Are the classes undergoing concept drift? How costly are false positives and
false negatives?

This is simply another example of a trend that has been driving computers, and
technology in general, since at least the industrial revolution:
_abstraction_. Although abstracting away the complex to present an easy-to-use
and universally accessible interface has been going on since before computers
were even invented, this specific instance strikes me as radically different.
Microsoft could be enabling billions of people around the world to deploy
their own personal pseudo-AIs. Trying to decide what stocks to invest in?
Deploy an AI to crunch the numbers. Not sure whether that girl in your class
likes you? Ask an AI to assess the situation. Want to confirm if a country has
nuclear weapons? Analyse the media with an AI.

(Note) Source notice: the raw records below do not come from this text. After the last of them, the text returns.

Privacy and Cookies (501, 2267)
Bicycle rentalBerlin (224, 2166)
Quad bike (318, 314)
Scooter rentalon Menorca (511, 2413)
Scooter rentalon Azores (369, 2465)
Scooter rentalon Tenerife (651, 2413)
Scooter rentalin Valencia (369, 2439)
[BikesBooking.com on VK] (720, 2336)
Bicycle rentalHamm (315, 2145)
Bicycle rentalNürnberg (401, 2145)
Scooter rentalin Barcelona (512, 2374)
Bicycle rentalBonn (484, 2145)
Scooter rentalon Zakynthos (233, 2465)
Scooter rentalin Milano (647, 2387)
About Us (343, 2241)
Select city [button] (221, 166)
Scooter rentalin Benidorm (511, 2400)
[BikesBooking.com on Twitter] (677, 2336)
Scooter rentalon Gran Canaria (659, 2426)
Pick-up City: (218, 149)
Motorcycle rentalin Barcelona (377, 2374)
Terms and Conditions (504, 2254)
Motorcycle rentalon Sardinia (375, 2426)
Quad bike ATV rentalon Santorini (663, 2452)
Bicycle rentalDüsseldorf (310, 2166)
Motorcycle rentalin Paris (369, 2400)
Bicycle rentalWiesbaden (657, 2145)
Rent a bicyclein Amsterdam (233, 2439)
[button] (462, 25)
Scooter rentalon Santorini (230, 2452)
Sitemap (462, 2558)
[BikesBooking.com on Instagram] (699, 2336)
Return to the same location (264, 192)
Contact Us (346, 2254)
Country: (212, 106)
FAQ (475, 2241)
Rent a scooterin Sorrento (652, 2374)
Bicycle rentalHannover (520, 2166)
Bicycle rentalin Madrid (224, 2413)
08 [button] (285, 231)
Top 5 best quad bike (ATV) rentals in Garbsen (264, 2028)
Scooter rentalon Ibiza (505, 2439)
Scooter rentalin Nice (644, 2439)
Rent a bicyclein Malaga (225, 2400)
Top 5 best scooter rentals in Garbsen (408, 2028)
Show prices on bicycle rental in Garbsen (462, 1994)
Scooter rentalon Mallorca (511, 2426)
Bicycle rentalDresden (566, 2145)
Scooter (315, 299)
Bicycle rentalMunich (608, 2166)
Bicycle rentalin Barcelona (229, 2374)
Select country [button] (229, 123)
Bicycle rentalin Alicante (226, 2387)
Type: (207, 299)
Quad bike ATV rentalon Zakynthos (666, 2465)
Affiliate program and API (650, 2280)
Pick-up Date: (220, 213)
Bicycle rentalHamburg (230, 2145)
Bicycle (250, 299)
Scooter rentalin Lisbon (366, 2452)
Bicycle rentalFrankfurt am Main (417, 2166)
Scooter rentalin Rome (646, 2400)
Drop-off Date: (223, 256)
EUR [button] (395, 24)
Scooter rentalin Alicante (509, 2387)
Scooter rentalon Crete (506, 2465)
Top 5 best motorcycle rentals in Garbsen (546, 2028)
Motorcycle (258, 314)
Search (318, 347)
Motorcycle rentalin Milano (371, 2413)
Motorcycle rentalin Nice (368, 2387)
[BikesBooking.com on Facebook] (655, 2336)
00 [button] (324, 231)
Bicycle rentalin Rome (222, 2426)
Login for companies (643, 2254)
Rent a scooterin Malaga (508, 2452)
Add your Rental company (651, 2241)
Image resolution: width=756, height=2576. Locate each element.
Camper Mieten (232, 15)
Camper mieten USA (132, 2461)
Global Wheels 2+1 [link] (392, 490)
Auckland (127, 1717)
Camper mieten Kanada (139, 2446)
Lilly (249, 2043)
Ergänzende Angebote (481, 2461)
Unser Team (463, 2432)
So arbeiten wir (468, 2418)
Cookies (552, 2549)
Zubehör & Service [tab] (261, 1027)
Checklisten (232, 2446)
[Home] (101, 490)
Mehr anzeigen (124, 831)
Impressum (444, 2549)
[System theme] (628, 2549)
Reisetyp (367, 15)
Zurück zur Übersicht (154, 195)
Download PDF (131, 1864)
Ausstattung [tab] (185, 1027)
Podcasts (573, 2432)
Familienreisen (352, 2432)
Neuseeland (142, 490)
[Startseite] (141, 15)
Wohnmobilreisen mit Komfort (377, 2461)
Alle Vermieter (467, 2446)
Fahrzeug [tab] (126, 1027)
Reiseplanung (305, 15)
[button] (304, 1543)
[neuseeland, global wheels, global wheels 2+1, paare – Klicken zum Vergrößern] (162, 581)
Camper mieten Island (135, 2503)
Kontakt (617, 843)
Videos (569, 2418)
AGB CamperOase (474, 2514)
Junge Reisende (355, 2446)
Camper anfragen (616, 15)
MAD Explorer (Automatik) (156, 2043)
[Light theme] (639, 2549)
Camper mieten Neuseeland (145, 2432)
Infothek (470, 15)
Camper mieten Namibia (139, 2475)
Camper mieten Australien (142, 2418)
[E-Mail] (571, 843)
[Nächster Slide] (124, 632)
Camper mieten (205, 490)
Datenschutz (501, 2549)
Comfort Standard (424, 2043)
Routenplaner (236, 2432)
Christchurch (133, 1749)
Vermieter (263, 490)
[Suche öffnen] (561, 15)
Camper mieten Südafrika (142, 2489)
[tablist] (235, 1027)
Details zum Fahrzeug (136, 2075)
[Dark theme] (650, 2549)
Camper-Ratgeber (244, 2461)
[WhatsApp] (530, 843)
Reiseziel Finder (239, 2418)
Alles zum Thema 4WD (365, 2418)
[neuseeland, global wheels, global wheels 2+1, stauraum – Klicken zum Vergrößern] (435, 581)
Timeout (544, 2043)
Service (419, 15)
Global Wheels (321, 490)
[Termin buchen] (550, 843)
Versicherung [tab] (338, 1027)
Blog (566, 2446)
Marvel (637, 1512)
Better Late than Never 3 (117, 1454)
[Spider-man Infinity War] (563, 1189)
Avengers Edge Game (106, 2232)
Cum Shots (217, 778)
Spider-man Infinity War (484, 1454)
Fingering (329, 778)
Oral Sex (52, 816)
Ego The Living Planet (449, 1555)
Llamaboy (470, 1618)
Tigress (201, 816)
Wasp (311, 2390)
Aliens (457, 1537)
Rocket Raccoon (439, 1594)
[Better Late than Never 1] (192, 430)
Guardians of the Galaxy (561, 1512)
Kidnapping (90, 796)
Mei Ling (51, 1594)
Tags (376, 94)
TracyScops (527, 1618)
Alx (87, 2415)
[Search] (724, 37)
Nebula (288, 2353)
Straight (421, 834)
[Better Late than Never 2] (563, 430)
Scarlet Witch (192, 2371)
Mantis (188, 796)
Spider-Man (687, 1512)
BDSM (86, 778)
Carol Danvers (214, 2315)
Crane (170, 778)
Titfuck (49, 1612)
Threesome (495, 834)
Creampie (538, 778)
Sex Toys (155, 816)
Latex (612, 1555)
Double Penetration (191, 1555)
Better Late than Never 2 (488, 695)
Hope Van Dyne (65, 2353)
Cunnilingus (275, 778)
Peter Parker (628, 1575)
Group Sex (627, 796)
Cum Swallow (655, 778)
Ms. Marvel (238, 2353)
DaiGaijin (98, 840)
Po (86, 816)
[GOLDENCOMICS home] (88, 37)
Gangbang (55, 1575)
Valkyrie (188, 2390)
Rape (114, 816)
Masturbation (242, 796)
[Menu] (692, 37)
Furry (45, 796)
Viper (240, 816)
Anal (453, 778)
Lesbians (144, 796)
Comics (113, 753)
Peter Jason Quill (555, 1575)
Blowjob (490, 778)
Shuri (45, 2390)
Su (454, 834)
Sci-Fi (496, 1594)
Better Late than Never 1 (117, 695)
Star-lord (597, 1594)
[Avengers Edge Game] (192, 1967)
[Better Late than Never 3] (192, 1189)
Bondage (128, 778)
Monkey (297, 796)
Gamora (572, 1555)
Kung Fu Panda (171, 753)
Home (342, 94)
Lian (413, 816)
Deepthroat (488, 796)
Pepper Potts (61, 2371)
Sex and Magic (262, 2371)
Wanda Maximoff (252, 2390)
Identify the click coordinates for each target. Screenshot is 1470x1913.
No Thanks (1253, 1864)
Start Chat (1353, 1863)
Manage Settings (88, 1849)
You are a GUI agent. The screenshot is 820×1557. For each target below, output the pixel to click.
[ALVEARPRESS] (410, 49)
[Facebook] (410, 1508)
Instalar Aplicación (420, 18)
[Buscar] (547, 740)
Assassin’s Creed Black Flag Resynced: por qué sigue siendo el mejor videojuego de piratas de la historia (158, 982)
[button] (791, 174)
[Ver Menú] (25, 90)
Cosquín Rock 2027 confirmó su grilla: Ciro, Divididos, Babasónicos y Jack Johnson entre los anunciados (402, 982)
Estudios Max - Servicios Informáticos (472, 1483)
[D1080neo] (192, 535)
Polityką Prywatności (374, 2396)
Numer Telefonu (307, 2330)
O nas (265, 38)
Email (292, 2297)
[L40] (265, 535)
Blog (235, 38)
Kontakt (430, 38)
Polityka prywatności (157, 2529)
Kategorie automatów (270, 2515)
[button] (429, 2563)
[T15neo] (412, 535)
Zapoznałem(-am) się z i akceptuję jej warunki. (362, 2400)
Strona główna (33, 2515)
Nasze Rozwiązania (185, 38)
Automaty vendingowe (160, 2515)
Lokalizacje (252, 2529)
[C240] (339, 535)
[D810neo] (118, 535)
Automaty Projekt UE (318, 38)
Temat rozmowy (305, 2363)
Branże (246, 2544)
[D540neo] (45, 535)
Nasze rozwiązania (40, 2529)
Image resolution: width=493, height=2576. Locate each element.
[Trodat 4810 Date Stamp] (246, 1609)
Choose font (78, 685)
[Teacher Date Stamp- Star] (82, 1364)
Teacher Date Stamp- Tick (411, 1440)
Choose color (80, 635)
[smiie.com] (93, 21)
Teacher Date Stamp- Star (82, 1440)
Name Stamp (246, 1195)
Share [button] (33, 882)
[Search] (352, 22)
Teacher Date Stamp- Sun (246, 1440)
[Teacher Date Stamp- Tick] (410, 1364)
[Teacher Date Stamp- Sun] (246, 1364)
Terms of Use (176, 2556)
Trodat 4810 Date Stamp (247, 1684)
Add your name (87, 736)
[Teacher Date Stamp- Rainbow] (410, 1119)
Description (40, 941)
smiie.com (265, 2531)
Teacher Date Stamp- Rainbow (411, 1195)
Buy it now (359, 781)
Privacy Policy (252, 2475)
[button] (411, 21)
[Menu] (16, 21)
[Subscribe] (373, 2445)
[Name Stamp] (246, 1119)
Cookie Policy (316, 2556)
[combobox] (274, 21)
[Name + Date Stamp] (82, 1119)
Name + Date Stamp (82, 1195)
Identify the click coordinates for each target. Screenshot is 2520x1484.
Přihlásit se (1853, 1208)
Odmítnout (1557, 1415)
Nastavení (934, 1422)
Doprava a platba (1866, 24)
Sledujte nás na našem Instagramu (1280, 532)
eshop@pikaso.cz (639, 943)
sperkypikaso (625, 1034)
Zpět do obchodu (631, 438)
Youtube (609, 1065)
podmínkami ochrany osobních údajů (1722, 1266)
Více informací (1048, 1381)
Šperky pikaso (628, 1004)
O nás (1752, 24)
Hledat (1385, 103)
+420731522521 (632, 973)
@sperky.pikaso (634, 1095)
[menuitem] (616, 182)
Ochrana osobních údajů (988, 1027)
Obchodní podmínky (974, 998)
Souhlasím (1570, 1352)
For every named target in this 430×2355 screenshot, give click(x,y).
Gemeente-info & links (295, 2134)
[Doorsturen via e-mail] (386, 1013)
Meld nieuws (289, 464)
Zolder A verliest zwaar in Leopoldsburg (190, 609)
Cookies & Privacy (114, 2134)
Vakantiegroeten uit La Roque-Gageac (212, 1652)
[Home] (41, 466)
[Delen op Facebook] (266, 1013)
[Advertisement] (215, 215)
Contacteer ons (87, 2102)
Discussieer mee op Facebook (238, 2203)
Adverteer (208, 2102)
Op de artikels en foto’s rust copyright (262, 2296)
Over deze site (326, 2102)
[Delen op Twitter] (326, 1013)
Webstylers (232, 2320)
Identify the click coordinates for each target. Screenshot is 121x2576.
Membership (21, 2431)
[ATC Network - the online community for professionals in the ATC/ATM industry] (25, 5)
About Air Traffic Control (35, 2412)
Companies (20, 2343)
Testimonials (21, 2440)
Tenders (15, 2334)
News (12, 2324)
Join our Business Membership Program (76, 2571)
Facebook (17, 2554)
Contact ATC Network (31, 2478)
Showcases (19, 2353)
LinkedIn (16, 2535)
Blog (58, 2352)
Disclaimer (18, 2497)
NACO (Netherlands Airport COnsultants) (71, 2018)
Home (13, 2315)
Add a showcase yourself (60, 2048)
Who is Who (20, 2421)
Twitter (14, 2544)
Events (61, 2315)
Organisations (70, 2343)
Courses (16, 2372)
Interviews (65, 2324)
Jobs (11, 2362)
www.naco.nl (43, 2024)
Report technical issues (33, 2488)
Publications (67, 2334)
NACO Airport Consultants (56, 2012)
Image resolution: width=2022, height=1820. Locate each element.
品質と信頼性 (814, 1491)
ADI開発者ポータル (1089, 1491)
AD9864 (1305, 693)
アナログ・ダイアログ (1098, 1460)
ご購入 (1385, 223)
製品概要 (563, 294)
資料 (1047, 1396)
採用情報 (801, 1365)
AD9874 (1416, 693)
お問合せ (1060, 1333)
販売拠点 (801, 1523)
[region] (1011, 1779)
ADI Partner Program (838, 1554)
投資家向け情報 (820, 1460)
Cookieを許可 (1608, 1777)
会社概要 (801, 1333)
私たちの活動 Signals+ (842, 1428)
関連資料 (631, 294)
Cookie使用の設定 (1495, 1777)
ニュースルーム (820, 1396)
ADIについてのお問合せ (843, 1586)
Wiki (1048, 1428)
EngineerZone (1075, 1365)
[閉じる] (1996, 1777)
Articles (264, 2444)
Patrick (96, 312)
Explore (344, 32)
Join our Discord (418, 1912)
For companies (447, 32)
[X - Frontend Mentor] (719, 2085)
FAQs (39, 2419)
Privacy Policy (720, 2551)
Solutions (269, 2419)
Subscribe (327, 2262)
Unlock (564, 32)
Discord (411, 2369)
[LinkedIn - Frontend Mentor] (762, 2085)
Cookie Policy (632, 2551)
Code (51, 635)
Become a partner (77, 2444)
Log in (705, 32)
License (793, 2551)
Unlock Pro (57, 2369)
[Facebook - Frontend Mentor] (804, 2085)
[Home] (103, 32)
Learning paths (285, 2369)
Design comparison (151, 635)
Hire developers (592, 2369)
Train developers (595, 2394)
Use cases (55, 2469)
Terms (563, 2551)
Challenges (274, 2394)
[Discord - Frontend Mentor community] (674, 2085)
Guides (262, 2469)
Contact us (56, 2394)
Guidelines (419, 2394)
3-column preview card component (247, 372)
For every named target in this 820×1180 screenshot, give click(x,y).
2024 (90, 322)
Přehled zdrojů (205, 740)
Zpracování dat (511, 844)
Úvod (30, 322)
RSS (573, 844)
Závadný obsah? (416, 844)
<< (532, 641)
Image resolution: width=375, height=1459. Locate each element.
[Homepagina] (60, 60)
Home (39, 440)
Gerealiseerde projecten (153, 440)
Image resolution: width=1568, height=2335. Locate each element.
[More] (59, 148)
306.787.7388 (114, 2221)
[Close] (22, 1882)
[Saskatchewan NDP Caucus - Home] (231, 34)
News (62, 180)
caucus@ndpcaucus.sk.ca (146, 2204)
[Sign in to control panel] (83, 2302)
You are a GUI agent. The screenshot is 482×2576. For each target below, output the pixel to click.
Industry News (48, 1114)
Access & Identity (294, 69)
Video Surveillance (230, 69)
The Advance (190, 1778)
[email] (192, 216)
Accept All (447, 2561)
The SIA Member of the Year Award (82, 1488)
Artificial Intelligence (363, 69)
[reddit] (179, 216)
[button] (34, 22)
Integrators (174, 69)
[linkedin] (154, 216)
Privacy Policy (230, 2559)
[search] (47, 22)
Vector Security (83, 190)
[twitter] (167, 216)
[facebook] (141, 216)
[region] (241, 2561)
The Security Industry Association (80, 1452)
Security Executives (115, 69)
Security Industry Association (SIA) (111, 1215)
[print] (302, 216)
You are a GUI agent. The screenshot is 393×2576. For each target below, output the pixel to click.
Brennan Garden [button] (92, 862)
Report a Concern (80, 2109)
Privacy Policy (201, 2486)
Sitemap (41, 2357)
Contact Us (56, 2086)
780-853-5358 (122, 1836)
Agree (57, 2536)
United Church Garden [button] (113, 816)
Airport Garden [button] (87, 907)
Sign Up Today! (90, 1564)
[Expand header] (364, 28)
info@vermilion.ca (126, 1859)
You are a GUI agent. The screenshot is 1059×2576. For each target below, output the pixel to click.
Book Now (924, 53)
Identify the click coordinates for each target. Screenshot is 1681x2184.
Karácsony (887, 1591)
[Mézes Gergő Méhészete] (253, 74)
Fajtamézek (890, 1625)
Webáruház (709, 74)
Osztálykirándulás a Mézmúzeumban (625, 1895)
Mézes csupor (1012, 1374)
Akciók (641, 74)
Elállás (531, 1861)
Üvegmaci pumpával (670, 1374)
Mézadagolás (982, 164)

On the negative side I worry that too much abstraction could be wholly
misleading. After all, there are still many people who take everything said in
the media or on the internet at face value. What if the oracle is wrong in a
life-or-death situation? What if it's right in a malicious application? In
this age of big data and non-privacy, just how scary are the potential abuse
cases for a project like this? Moreover, will these pseudo-AIs just become
another source of lying statistics due to flawed assumptions and
implementation?

At the same time I look forward to increased adoption of computer decision
making. Implemented correctly, a computer algorithm comes closer to true
impartiality than most humans ever could. They do not get tired or distracted.
For example, I cannot wait for the day when cars are driven by computers.

I can speculate about the ethical and physical ramifications of personal AIs
until the sun blows up, but I think what's more important to consider is what
comes a few steps after this in the "evolution of Machine Learning".

What do we do when we reach the _singularity_?

We're getting closer and closer every year. I think it's time we move past
having theoretical discussions about it and actually start implementing some
preventive measures. Let's not be as unprepared for and passive towards this
issue as we were towards climate change. EMP bombs anyone?